When it comes to options for buying a home, the District has everything from quiet residential streets to high-density urban neighborhoods.

The most popular trend at the moment, however, is homes that offer the right mix of both. Real estate agents continue to share how high the demand is from their buyers who want to live closer to urban amenities, yet also want to retain a sense of living in a neighborhood. With all the development and growth happening in Washington, there are a few places that meet these criteria:

Where Georgetown meets Foggy Bottom

The expanse of space where Georgetown ends and Foggy Bottom begins now takes on more of its own identity. The arrival of the Foggy Bottom Whole Foods along with more upscale restaurants and apartment/condominium buildings has shifted the tone of those city blocks. No longer is the area just for college students or patients visiting nearby George Washington University Hospital. It now has a more permanent, livable feel. Gradually that shift has expanded to attract more buyers who are looking for a place to live near abundant retail and restaurant options while still staying in a residential setting.

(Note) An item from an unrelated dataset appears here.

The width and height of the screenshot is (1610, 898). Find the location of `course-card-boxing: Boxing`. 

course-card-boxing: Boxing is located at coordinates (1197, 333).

The presence of George Washington University Hospital can be considered its own neighborhood amenity since it and all the nearby physician offices are a major draw for those who are looking to purchase a home that makes it easier for people to age in place. By not having to worry about finding transportation to and from doctor appointments, they gain tremendous peace of mind when they purchase their home. A consideration previously relegated for later years now offers the plethora of vibrant neighborhood options that make this part of the District especially appealing for their immediate needs.

14th Street

Farther north and slightly to the west is the 14th Street corridor near Logan Circle. This area has been a mainstay as an amenity-filled neighborhood for many years. Recently, the momentum from all the action centered around P and O streets has pushed northward and bridged the gap between Logan Circle and U Street to create a much more cohesive community. High-profile restaurants and entertainment options that appeal to more than just the club-going crowd have brought new life to the neighborhood. Coupled with the resurgence of Shaw, especially with the reopening of the Howard Theatre, there is renewed interest in this patch of the District.

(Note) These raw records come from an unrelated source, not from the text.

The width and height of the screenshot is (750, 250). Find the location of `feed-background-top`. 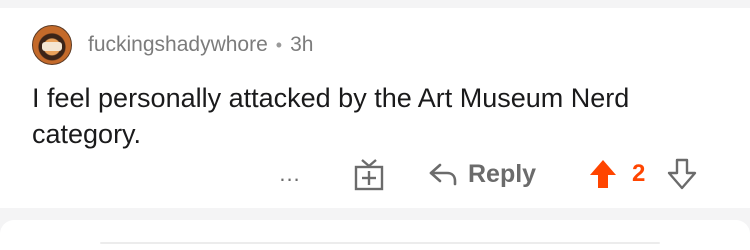

feed-background-top is located at coordinates (375, 4).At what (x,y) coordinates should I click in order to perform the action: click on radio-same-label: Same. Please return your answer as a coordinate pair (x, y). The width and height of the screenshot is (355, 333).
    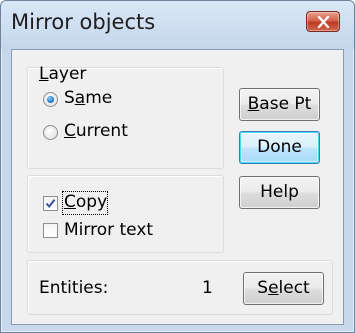
    Looking at the image, I should click on (88, 98).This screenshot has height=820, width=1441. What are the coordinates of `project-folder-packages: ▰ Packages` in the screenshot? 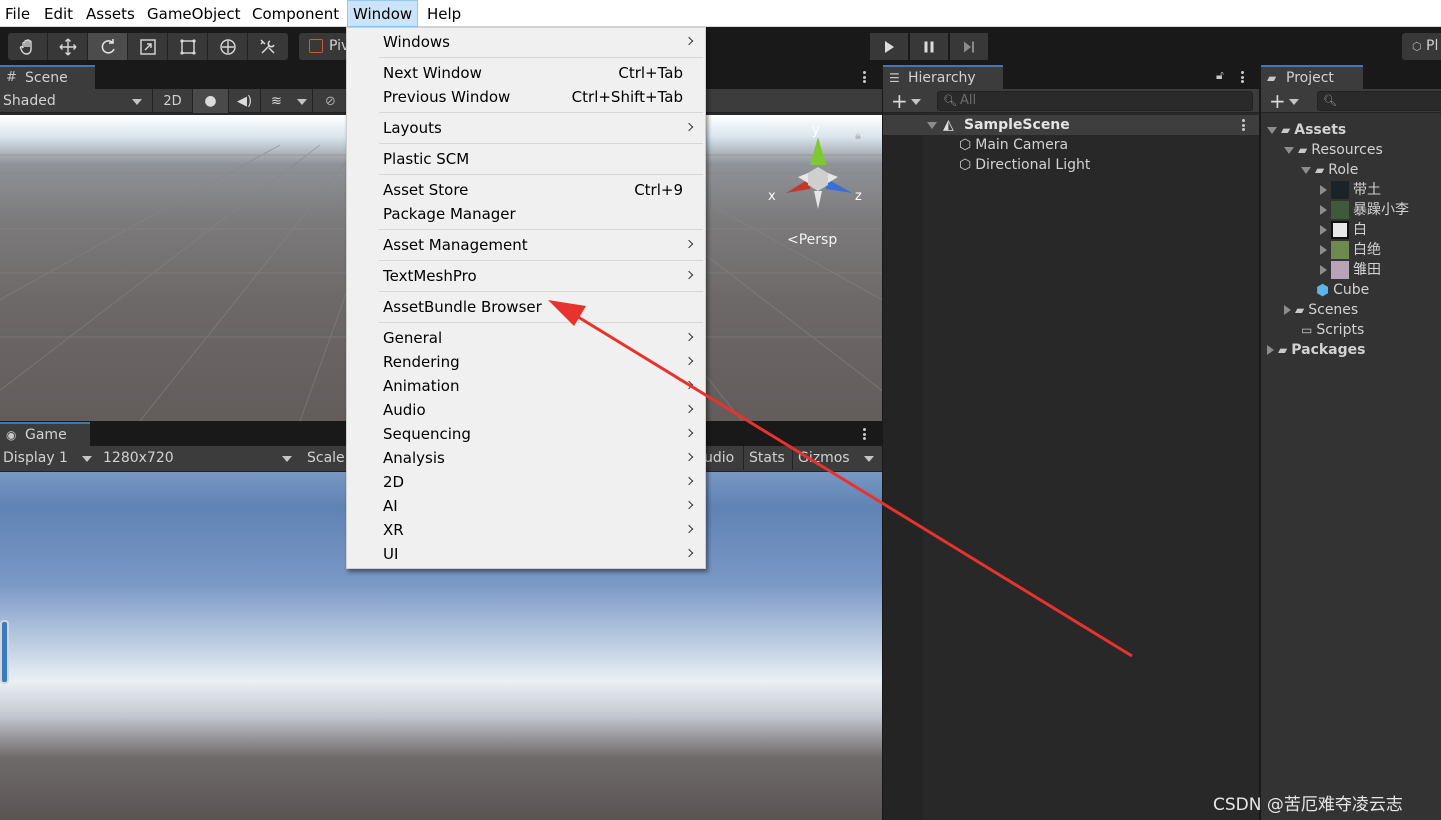 It's located at (1316, 350).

Southwest Waterfront and Navy Yard

If you are looking to buy in a neighborhood that already has some amenities in place but will soon have many more to choose from, then look to the south. Southwest Waterfront and Navy Yard are undergoing such a rapid transformation that they will barely be recognizable five years from now. For Navy Yard, the latest development plan calls for more than 9,000 new residences, 1,200 hotel rooms, hundreds of thousands of square feet of retail, four parks and an Anacostia Riverwalk trail system.

The Southwest Waterfront development plan will bring approximately 1,300 residential units to the area (some of which will be part of an expanded houseboat community associated with Gangplank Marina), more than 600 hotel rooms, almost a million square feet of office space, and many more square feet of retail, restaurant and waterfront entertainment spaces.

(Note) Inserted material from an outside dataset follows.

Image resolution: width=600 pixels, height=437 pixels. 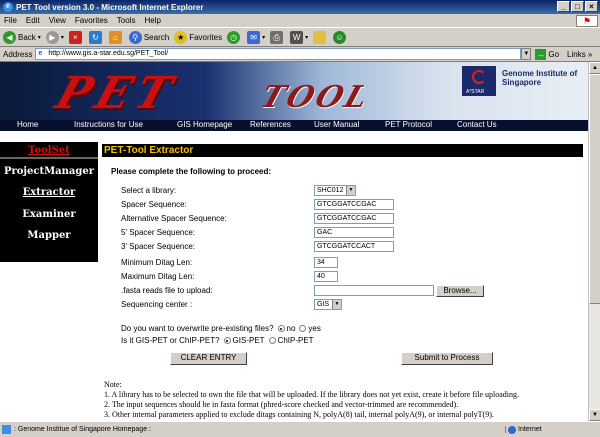 I want to click on mail-icon: ✉, so click(x=254, y=38).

These two locales differ from Georgetown, Foggy Bottom and 14th Street both for their sheer size and for the amount of planning that went into each project before any transformation began. Unlike the other neighborhoods that resulted from the gradual addition of new amenities to replace outdated ones, both Navy Yard and Southwest Waterfront are creating entirely new spaces that will be available at approximately the same time. And while this does result in a different feel to each location, it also brings with it a sense of massive rebirth that appeals to many buyers.

The ongoing transformation of Washington has taken every route imaginable — from individual rowhouse reconstructions that gradually overhaul entire city blocks to massive urban revitalization plans that create thousands of new homes. As a result, we now have dozens more livable neighborhoods that captured the right balance between urban and residential settings. The really good news? There are plenty of buyers looking for these types of neighborhoods.

David Charron, chief strategy officer of Rockville-based multiple-listing service Bright MLS (formerly MRIS), writes an occasional column about the Washington-area real estate market.